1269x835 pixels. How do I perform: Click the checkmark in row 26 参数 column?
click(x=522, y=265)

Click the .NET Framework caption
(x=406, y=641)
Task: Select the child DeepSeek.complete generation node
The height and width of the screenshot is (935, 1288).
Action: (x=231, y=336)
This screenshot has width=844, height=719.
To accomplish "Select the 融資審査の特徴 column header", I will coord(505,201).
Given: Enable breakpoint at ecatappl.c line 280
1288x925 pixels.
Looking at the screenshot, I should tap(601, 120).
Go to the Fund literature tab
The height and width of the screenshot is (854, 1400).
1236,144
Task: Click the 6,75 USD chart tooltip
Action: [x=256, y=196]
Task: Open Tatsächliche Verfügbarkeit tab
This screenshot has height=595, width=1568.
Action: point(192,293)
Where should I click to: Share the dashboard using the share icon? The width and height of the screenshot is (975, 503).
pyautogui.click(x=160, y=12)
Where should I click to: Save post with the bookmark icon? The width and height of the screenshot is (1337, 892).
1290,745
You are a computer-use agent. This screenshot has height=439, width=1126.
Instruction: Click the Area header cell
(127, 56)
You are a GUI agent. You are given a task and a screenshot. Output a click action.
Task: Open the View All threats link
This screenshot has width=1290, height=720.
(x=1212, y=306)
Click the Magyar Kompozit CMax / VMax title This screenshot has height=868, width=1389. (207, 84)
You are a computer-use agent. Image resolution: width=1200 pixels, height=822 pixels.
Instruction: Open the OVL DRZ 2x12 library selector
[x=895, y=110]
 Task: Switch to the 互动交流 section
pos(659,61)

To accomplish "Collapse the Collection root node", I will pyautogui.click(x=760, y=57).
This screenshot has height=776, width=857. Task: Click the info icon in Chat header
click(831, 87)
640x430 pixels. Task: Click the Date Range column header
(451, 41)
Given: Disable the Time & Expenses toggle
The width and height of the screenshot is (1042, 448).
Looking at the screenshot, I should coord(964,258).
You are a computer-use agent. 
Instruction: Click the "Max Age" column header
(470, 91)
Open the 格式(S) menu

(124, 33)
..........
*Aim of the exercise*.
Put these lines into a JSON list of strings, one string per line, leaving out blank lines.

*Answer to the problem*.
[
  "1269x835 pixels. How do I perform: Click the checkmark in row 26 参数 column?",
  "click(x=522, y=265)",
  "Click the .NET Framework caption",
  "(x=406, y=641)",
  "Task: Select the child DeepSeek.complete generation node",
  "The height and width of the screenshot is (935, 1288).",
  "Action: (x=231, y=336)",
  "This screenshot has width=844, height=719.",
  "To accomplish \"Select the 融資審査の特徴 column header\", I will coord(505,201).",
  "Given: Enable breakpoint at ecatappl.c line 280",
  "1288x925 pixels.",
  "Looking at the screenshot, I should tap(601, 120).",
  "Go to the Fund literature tab",
  "The height and width of the screenshot is (854, 1400).",
  "1236,144",
  "Task: Click the 6,75 USD chart tooltip",
  "Action: [x=256, y=196]",
  "Task: Open Tatsächliche Verfügbarkeit tab",
  "This screenshot has height=595, width=1568.",
  "Action: point(192,293)",
  "Where should I click to: Share the dashboard using the share icon? The width and height of the screenshot is (975, 503).",
  "pyautogui.click(x=160, y=12)",
  "Where should I click to: Save post with the bookmark icon? The width and height of the screenshot is (1337, 892).",
  "1290,745",
  "You are a computer-use agent. This screenshot has height=439, width=1126.",
  "Instruction: Click the Area header cell",
  "(127, 56)",
  "You are a GUI agent. You are given a task and a screenshot. Output a click action.",
  "Task: Open the View All threats link",
  "This screenshot has width=1290, height=720.",
  "(x=1212, y=306)",
  "Click the Magyar Kompozit CMax / VMax title This screenshot has height=868, width=1389. (207, 84)",
  "You are a computer-use agent. Image resolution: width=1200 pixels, height=822 pixels.",
  "Instruction: Open the OVL DRZ 2x12 library selector",
  "[x=895, y=110]",
  " Task: Switch to the 互动交流 section",
  "pos(659,61)",
  "To accomplish \"Collapse the Collection root node\", I will pyautogui.click(x=760, y=57).",
  "This screenshot has height=776, width=857. Task: Click the info icon in Chat header",
  "click(831, 87)",
  "640x430 pixels. Task: Click the Date Range column header",
  "(451, 41)",
  "Given: Disable the Time & Expenses toggle",
  "The width and height of the screenshot is (1042, 448).",
  "Looking at the screenshot, I should coord(964,258).",
  "You are a computer-use agent. ",
  "Instruction: Click the \"Max Age\" column header",
  "(470, 91)",
  "Open the 格式(S) menu",
  "(124, 33)"
]